Brief: Format the data from the line containing "Hygienist job title" through the line containing "(x=23, y=223)", both included, as a JSON list of strings with one string per line. Leave out blank lines.
** Start **
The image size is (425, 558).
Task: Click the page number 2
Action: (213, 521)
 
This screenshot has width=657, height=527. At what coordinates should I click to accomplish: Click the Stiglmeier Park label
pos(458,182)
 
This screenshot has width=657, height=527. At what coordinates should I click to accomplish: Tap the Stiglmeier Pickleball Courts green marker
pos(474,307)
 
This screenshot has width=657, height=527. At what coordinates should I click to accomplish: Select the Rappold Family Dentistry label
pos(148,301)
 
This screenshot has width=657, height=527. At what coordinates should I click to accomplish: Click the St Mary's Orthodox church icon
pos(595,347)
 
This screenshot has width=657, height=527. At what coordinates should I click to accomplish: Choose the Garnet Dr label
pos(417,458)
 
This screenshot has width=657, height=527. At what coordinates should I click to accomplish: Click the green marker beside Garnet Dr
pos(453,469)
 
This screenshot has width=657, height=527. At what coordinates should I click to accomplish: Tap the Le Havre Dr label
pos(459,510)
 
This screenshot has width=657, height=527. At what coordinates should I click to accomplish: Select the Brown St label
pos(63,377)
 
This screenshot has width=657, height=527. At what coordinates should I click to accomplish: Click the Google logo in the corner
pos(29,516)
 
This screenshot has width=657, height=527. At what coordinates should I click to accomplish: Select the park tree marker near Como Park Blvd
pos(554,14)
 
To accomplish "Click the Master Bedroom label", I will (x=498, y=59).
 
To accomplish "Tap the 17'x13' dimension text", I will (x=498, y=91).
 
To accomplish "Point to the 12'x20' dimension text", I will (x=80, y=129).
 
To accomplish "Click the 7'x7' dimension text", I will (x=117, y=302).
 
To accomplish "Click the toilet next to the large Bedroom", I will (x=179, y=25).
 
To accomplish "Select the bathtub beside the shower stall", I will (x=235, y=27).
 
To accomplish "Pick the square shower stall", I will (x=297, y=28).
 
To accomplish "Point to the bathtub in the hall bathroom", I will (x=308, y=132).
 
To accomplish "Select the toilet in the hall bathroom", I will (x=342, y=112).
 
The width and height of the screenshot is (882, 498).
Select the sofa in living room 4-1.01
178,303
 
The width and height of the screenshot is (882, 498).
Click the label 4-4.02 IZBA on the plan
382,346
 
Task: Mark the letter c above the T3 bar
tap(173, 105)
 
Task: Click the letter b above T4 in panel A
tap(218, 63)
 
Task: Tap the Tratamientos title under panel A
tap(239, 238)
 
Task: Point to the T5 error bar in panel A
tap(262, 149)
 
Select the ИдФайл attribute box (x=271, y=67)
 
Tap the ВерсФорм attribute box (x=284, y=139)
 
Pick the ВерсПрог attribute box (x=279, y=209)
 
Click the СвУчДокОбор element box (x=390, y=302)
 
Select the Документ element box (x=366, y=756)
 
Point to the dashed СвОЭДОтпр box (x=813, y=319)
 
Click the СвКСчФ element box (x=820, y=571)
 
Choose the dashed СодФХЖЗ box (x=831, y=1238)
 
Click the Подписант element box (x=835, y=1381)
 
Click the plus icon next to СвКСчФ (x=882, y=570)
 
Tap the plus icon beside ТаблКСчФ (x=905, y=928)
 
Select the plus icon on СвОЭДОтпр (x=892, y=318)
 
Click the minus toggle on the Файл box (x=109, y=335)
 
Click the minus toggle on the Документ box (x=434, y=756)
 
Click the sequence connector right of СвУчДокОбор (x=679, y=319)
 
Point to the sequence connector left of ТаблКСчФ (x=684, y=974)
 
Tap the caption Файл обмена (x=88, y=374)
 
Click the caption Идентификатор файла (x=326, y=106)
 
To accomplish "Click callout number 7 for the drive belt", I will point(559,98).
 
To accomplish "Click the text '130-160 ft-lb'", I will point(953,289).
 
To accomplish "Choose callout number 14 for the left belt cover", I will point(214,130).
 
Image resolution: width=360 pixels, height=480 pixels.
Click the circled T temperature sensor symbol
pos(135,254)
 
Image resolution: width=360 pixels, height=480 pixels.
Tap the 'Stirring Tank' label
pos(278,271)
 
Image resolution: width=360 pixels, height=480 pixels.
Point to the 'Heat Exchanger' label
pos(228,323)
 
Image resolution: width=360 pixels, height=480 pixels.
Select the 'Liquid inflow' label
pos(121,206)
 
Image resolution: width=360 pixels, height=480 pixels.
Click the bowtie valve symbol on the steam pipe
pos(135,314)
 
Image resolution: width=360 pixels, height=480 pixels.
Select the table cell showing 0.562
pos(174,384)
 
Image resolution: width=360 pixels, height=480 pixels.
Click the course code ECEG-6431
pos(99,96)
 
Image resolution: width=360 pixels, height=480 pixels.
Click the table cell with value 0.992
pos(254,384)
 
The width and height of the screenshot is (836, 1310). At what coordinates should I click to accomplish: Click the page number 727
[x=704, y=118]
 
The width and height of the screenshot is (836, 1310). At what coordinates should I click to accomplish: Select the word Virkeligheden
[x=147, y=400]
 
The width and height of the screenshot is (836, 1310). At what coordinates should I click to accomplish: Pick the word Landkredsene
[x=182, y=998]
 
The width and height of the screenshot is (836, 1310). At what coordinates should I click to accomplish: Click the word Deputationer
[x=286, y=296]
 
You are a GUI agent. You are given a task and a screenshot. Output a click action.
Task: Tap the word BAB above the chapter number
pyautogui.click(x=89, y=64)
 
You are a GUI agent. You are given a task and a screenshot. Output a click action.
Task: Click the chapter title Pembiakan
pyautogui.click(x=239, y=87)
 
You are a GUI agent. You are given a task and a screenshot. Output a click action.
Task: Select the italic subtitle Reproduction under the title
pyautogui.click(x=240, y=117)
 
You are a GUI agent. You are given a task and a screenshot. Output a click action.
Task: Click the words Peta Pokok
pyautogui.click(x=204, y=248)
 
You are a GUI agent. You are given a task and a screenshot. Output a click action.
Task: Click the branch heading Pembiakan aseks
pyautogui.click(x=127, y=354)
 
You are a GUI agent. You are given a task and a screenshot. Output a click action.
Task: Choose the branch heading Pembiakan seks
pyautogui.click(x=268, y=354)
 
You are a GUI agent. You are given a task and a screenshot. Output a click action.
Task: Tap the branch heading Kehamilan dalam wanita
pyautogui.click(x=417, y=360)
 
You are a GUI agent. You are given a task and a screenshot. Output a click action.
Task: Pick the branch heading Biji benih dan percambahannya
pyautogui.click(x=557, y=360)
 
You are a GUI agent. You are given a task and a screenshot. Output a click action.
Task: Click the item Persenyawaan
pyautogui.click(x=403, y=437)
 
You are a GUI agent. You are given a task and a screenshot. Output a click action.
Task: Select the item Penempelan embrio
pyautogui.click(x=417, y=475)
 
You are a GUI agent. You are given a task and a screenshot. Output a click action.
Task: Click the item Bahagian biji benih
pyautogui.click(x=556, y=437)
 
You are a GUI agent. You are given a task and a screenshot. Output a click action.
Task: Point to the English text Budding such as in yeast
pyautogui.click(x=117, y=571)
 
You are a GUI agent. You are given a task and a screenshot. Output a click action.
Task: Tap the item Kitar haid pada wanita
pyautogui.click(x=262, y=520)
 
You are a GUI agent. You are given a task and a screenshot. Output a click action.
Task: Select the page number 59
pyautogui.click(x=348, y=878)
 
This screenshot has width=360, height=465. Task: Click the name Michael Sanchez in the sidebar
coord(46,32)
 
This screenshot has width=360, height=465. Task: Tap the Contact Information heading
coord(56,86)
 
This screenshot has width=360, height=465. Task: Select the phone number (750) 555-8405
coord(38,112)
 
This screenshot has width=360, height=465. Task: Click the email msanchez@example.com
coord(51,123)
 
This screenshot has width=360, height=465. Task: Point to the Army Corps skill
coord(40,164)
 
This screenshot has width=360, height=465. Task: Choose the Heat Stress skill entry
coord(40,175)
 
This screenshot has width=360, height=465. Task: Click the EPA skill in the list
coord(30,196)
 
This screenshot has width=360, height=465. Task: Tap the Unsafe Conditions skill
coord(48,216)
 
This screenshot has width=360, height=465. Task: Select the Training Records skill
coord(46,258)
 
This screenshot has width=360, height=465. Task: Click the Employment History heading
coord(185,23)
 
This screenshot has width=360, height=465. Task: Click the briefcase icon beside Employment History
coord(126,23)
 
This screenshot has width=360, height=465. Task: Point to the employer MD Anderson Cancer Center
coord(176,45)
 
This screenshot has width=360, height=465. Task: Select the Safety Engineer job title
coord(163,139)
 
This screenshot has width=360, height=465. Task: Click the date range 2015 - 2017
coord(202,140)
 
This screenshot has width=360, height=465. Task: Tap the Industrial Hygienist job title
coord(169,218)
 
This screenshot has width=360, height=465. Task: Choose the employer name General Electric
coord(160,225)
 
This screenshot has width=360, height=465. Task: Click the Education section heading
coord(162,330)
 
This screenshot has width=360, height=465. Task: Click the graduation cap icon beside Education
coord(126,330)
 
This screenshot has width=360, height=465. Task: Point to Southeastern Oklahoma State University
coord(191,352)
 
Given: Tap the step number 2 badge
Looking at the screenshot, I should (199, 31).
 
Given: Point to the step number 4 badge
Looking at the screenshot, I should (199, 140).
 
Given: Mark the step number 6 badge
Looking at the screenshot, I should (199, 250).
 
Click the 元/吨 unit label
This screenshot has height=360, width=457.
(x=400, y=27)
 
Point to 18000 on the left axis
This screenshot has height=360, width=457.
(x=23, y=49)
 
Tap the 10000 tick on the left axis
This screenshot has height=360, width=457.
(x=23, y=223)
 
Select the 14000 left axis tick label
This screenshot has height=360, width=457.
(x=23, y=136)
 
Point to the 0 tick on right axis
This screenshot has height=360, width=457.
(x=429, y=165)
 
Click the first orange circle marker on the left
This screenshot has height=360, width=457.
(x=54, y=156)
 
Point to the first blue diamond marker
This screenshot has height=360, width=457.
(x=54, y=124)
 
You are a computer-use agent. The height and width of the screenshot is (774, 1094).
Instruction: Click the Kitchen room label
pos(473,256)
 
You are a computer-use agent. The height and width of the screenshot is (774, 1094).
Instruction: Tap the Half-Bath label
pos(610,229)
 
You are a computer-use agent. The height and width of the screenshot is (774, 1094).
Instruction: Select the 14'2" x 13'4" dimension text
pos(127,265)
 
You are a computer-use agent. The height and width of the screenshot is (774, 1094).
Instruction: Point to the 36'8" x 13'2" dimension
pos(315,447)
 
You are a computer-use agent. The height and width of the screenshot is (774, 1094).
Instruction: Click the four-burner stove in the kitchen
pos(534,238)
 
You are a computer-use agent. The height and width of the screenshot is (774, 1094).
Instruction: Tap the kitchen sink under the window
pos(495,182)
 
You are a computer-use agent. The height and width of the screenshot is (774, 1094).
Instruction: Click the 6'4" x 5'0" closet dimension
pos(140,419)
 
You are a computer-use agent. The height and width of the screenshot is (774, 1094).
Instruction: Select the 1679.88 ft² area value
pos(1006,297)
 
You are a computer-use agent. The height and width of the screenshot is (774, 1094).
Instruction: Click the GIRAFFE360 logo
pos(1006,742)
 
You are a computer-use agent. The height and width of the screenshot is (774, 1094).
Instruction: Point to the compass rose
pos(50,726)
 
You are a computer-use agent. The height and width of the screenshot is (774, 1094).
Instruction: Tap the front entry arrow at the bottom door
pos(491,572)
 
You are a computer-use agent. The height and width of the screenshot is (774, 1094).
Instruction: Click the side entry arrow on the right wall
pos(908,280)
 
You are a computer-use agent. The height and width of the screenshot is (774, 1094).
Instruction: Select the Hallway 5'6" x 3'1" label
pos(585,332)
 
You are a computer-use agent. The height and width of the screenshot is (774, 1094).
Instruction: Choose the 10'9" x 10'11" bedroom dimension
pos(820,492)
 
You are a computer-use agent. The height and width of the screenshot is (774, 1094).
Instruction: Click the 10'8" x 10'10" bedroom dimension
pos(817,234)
** End **
The reply:
[
  "This screenshot has width=360, height=465. Task: Tap the Industrial Hygienist job title",
  "coord(169,218)",
  "This screenshot has width=360, height=465. Task: Choose the employer name General Electric",
  "coord(160,225)",
  "This screenshot has width=360, height=465. Task: Click the Education section heading",
  "coord(162,330)",
  "This screenshot has width=360, height=465. Task: Click the graduation cap icon beside Education",
  "coord(126,330)",
  "This screenshot has width=360, height=465. Task: Point to Southeastern Oklahoma State University",
  "coord(191,352)",
  "Given: Tap the step number 2 badge",
  "Looking at the screenshot, I should (199, 31).",
  "Given: Point to the step number 4 badge",
  "Looking at the screenshot, I should (199, 140).",
  "Given: Mark the step number 6 badge",
  "Looking at the screenshot, I should (199, 250).",
  "Click the 元/吨 unit label",
  "This screenshot has height=360, width=457.",
  "(x=400, y=27)",
  "Point to 18000 on the left axis",
  "This screenshot has height=360, width=457.",
  "(x=23, y=49)",
  "Tap the 10000 tick on the left axis",
  "This screenshot has height=360, width=457.",
  "(x=23, y=223)"
]